Returns a ggplot network visualization showing the relationship between terms in a text variable and any group variable in the data, byway of counting the most frequently used terms in conjunction with each class of the group variable.

Details

The main idea of this function is to help identify which groups have similar terms associated with them - big nodes will placed close by to the other big nodes they share terms with, if a big node shares no other terms with another big node they will be placed far apart.

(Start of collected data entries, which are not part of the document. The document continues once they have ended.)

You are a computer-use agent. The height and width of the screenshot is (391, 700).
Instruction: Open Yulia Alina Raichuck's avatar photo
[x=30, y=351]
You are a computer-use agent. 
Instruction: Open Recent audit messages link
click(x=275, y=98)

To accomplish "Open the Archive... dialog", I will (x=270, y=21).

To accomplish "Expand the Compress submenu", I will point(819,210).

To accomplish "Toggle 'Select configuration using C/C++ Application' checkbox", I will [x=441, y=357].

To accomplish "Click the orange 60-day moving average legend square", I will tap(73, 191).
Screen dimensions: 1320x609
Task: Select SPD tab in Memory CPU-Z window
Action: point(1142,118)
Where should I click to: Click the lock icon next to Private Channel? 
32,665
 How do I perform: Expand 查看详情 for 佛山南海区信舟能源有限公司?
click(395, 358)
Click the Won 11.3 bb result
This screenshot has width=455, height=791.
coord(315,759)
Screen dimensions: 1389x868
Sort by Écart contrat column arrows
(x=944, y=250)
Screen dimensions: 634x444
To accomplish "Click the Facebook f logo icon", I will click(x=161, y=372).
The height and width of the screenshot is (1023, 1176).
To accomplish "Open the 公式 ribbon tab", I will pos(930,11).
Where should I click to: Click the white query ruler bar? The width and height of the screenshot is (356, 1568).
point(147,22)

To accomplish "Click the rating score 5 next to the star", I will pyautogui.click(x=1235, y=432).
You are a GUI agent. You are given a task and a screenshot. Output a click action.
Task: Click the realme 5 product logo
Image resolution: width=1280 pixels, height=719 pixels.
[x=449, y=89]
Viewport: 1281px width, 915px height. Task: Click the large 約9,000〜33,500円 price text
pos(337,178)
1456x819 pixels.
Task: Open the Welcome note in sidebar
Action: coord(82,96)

It's important to communicate how many of the top terms have been selected for, as if the term "happy" is #18 for group 1, and #21 for group 2, and our cut off point was 20, we may falsely assume that "happy" is not a term shared by both groups. Looking further down the list (setting n_terms to 30-40) to strengthen any inferences made is recommended.

Examples

set.seed(1)
viz_group_terms_network(data = ParseR::sprinklr_export,
group_var = Sentiment,
text_var = Message,
n_terms = 20,
text_size = 4,
with_ties = FALSE,
group_colour_map = NULL,
terms_colour = "black",
selected_terms = NULL,
selected_terms_colour = "black")
#> Warning: Removed 27 rows containing missing values or values outside the scale range
#> (`geom_point()`).


# To add group colour
sentiment_colours <- c("NEGATIVE" = "#8b0000",
"NEUTRAL" = "grey45", 
"POSITIVE" = "#008b00")

set.seed(1)
viz_group_terms_network(data = ParseR::sprinklr_export,
group_var = Sentiment, 
text_var = Message,
n_terms = 20, text_size = 4,
with_ties = FALSE,
group_colour_map = sentiment_colours,
terms_colour = "black",
selected_terms = NULL,
selected_terms_colour = "black")
#> Warning: Removed 27 rows containing missing values or values outside the scale range
#> (`geom_point()`).


# To supply selected terms and colour them differently
selected_terms <- c("hispanic", "heritage", "month")

set.seed(1)
viz_group_terms_network(data = ParseR::sprinklr_export,
group_var = Sentiment,
text_var = Message,
n_terms = 20,
text_size = 4,
with_ties = FALSE,
group_colour_map = sentiment_colours,
terms_colour = "grey70",
selected_terms = selected_terms,
selected_terms_colour = "black")
#> Warning: Removed 27 rows containing missing values or values outside the scale range
#> (`geom_point()`).


plot <-viz_group_terms_network(data = ParseR::sprinklr_export,
group_var = Sentiment,
text_var = Message,
n_terms = 20,
text_size = 4,
with_ties = FALSE,
group_colour_map = sentiment_colours,
terms_colour = "grey70",
selected_terms = selected_terms,
selected_terms_colour = "black")